In May this year, a group at the University of Massachusetts confirmed they had successfully created a small, continuous electrical current from humidity in the air. Tesla’s work of the 20th century inspired their project, with his theory that the Earth could act as a super battery, with the upper atmosphere and the planet itself working together. Despite his theory never being realised, it has given rise to an interesting and little explored area of energy – hygroelectricity.
The University of Massachusetts team achieved this by accident. With their original experiment designed as a sensor to detect humidity, it was mistakenly not provided with power. This led to the accidentally discovery of a faint electrical current being generated. The device itself was developed using many microscopic tubes and nanowires, each of which less than 1/1000 of the diameter of a human hair. This meant that they were wide enough that an airborne water molecule could enter, but too narrow for it to pass through.

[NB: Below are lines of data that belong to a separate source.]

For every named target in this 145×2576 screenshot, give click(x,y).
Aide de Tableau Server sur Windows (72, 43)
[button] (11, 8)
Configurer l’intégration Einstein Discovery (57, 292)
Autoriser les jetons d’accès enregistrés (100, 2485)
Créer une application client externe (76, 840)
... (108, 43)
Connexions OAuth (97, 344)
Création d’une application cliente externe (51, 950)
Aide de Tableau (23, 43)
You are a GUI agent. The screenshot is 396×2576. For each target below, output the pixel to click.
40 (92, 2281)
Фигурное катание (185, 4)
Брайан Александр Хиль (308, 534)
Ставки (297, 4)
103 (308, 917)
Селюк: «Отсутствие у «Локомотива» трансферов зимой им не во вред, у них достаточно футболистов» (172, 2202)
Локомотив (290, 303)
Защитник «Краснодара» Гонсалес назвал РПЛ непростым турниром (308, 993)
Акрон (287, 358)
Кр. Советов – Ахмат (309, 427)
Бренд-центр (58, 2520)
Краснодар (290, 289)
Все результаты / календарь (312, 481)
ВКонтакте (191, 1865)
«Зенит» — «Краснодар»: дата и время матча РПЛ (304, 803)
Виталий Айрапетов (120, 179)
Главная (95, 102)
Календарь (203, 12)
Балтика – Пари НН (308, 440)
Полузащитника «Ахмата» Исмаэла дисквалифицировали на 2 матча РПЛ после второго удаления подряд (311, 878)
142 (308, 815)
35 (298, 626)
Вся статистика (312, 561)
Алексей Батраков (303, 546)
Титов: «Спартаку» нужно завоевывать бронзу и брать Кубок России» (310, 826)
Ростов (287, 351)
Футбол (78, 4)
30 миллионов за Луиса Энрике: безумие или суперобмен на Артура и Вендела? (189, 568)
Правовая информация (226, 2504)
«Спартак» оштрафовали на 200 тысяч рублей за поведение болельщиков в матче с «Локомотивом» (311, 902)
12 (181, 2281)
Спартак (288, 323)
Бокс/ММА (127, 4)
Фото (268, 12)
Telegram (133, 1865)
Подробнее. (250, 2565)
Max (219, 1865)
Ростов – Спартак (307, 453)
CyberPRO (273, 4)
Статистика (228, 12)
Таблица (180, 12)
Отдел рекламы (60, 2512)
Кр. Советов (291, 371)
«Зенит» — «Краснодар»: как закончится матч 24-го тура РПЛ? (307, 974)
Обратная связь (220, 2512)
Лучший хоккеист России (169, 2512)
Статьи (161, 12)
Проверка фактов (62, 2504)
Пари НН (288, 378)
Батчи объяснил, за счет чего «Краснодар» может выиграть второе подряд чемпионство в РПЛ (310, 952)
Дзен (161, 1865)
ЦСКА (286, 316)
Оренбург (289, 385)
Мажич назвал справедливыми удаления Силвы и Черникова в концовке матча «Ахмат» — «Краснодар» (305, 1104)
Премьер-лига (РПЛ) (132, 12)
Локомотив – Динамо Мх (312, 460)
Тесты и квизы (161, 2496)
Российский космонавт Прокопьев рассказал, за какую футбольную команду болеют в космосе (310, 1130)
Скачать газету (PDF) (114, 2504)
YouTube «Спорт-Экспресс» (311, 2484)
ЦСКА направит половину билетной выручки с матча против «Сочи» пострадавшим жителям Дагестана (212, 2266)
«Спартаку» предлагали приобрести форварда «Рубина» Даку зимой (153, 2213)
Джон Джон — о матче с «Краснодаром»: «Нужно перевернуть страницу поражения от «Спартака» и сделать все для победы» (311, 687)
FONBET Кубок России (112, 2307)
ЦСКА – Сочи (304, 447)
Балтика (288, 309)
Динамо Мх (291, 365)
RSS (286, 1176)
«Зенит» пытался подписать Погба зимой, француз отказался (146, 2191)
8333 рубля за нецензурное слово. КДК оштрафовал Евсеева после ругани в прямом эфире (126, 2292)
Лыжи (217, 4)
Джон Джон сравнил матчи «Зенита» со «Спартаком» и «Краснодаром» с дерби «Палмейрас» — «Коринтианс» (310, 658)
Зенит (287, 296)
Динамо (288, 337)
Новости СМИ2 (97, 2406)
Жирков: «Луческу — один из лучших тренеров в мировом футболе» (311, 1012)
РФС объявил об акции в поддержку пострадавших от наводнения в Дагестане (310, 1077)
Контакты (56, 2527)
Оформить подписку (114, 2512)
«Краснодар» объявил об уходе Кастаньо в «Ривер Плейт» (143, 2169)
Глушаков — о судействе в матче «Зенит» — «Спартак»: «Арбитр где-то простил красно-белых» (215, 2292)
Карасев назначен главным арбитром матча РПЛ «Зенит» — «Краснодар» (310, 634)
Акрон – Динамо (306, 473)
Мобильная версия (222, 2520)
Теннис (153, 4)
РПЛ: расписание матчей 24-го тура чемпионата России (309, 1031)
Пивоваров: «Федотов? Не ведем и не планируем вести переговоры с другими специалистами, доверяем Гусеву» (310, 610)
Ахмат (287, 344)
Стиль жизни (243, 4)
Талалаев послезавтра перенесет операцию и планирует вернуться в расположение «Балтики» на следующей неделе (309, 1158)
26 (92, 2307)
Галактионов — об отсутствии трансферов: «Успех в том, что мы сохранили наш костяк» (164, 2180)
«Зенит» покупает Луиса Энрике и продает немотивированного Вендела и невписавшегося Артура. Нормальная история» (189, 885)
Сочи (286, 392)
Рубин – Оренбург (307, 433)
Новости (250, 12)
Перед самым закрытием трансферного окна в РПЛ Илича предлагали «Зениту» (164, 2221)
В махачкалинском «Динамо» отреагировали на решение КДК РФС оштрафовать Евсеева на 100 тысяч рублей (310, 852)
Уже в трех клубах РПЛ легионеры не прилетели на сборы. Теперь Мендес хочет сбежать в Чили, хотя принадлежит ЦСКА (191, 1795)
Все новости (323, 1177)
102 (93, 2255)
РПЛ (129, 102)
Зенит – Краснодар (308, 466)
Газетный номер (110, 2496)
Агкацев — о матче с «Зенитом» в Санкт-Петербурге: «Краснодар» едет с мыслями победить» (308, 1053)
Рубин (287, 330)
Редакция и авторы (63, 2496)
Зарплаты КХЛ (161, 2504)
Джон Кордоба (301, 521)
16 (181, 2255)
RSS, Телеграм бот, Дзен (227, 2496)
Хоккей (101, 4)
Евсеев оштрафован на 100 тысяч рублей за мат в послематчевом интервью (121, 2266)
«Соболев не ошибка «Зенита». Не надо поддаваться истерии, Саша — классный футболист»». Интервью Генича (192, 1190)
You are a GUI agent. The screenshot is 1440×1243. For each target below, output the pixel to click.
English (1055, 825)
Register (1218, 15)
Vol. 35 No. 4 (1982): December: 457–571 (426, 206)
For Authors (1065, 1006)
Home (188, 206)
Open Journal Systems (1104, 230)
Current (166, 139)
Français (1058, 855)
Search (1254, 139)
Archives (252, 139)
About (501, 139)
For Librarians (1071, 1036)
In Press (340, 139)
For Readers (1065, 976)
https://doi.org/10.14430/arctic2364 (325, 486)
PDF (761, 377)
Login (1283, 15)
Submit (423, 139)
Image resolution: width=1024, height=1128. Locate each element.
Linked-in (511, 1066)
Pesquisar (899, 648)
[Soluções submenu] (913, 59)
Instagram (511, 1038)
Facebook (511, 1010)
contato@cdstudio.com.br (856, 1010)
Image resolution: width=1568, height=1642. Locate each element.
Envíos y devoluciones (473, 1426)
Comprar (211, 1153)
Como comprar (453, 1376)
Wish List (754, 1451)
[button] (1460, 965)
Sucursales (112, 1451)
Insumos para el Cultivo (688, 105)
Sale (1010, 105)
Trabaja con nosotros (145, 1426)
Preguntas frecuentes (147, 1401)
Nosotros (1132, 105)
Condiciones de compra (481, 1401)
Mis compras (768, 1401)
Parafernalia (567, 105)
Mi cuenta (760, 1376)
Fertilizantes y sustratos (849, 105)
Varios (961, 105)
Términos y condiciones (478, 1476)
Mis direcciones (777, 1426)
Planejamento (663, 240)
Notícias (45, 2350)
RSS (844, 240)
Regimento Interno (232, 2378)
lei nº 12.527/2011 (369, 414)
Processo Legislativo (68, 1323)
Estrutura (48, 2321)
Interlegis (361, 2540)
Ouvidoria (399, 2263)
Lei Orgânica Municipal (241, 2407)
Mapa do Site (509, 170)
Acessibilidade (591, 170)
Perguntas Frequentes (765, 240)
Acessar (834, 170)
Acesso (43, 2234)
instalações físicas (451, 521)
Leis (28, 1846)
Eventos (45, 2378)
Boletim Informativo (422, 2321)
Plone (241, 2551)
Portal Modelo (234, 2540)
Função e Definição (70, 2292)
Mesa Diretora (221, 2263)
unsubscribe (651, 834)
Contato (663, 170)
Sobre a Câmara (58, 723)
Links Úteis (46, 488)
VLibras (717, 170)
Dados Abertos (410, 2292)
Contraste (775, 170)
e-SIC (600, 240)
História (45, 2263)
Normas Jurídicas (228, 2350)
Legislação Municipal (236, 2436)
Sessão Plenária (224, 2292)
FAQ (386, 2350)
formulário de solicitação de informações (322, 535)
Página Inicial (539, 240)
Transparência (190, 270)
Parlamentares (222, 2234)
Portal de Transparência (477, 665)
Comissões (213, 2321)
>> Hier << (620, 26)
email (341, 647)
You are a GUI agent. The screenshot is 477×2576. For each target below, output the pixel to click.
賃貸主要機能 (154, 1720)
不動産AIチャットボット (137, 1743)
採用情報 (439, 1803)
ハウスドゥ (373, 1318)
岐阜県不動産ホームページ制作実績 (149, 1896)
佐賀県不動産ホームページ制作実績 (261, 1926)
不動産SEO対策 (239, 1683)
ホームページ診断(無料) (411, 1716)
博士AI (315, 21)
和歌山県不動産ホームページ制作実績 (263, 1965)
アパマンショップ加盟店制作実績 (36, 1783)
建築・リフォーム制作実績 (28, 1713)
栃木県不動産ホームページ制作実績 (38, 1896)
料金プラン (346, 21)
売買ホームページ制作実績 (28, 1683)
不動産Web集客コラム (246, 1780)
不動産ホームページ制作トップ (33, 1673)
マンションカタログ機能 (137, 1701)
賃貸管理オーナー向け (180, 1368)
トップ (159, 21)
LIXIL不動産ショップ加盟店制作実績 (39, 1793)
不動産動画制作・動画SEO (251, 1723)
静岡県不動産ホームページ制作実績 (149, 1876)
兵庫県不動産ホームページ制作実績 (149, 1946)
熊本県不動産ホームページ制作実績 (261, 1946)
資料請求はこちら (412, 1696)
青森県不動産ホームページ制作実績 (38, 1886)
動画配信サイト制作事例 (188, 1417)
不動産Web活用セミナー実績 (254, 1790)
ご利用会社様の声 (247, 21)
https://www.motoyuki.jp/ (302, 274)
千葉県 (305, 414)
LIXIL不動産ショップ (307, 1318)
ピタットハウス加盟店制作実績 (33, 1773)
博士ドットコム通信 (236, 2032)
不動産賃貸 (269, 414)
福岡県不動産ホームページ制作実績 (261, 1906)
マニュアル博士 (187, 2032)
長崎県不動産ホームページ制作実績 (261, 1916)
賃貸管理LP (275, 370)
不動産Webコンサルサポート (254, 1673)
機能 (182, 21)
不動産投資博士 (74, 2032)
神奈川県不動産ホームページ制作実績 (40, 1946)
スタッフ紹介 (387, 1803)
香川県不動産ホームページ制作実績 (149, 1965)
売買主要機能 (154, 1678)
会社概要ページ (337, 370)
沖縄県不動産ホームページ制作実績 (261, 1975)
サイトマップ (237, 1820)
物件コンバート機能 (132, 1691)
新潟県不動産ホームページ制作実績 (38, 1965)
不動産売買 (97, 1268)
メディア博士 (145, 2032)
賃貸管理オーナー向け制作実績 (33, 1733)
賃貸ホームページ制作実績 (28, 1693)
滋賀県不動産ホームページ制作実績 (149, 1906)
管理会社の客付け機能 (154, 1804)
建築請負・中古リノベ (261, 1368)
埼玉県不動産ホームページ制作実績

This caused the molecules to bump around the wire and becoming charged once the frequency of the bumps increased.
Professor Jun Yao, the study’s lead author, stated, “so it’s really like a battery…You have a positive pull and a negative pull, and when you connect them, the charge is going to flow.” Yao’s team are now working with nanopores instead of nanowires, which have millions of tiny holes to allow the flow of molecules. The current device used for their experiments can generate roughly one microwatt, enough to light a single pixel on an LED screen.
“The beauty is that the air is everywhere,” says Yao. “Even though a thin sheet of the device gives out a very tiny amount of electricity or power, in principle, we can stack multiple layers in vertical space to increase the power.”
There has also been a second team working on this project. Lisbon-based team and part of the Catcher Project, Prof Svitlana Lyubchyk and her twin sons, Profs Andriy and Sergiy Lyubchyk, are trying to recreate the same results achieved by Prof Jun Yao.
Catcher and related projects are now receiving nearly €5.5m (£4.7m) in funding from the European Innovation Council. They have seen moderate success, with their current technology consisting of a thin grey disc measuring 4cm (1.5in) across. One of these devices can generate 1.5 volts and 10 milliamps. However, 20,000 of them stacked into a washing machine-sized cube, could generate 10 kilowatt hours of power a day – roughly the consumption of an average UK household.
Both teams accept that it could take a long time, years at least, to optimise a prototype and scale up production. However, if they do see success then the result will be clear. Unlike other renewable energy alternatives, such as wind and solar, hygroelectricity could work at any time of the day, inside and outside. With the key being the interaction of water molecules, the sheer amount of energy stored within said molecules could be a huge breakthrough in accessible, renewable energy alternatives.